Off the top of my head, I cannot think of any algebraic structures $X$ and $Y$ such that each surjects homomorphically onto the other, yet $X$ and $Y$ are non-isomorphic. What are some examples of this kind of thing?

Answer 1

Take two abelian groups $X=\mathbb{Z}/2\mathbb{Z}\times\prod\limits_{i=0}^\infty \mathbb{Z}$ and $Y=\mathbb{Z}/3\mathbb{Z}\times\prod\limits_{i=0}^\infty \mathbb{Z}$. I think they satisfy the required property.

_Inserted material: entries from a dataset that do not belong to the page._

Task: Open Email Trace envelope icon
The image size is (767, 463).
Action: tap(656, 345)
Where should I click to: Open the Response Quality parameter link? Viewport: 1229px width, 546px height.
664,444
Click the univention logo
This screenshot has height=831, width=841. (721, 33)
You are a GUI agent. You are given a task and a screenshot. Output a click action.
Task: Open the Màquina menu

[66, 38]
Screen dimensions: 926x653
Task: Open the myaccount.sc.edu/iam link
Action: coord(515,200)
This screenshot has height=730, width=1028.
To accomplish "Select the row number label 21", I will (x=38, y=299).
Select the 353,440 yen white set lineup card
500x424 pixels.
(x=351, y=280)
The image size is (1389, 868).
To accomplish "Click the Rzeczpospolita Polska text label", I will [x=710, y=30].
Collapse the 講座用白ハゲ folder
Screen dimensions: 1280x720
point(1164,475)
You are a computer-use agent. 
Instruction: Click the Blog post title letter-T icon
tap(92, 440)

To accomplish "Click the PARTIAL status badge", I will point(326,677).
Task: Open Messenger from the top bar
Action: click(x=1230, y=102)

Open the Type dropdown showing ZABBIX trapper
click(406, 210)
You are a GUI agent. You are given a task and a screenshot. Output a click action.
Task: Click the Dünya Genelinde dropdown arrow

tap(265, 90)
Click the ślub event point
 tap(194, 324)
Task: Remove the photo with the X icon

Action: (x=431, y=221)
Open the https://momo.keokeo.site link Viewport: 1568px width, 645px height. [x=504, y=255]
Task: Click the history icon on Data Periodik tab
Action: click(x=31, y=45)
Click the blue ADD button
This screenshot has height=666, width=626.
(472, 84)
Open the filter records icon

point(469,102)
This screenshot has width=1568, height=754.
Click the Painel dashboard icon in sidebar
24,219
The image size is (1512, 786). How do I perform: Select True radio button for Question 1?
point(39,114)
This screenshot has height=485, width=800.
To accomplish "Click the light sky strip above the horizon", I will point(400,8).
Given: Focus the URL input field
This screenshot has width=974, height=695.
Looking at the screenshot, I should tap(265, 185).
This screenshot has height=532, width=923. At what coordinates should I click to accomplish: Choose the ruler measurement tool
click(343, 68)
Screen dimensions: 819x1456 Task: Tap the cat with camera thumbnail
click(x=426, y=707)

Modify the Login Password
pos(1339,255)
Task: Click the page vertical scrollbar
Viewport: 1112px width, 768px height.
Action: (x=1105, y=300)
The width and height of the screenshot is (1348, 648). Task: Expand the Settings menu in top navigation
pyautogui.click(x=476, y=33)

The projections are the simplest ones, with the torsion component goes to $0$, the first $\mathbb{Z}$-component projects onto the first torsion component.

Answer 2

Find two compact Hausdorff spaces $X, Y$ which embed into each other but which are not homeomorphic, for example $[0, 1]$ and $[0, 1] \cup [2, 3]$. Embeddings $X \to Y$ of compact Hausdorff spaces induce surjections $C(Y) \to C(X)$ on C*-algebras of continuous complex-valued functions (by Tietze extension) and by Gelfand-Naimark you get a counterexample, a priori in C*-algebras but in fact in $\mathbb{C}$-algebras (using the fact that the norm on a C*-algebra is determined by its algebra structure).

Answer 3

According to Tom Leinster's answer to this question on Math Overflow, it's a result of A. L. S. Corner that there exists an Abelian group $A$ isomorphic to $A^3$ but not to $A^2$. Of course this means that $A$ and $A^2$ are homomorphic images of each other without being isomorphic.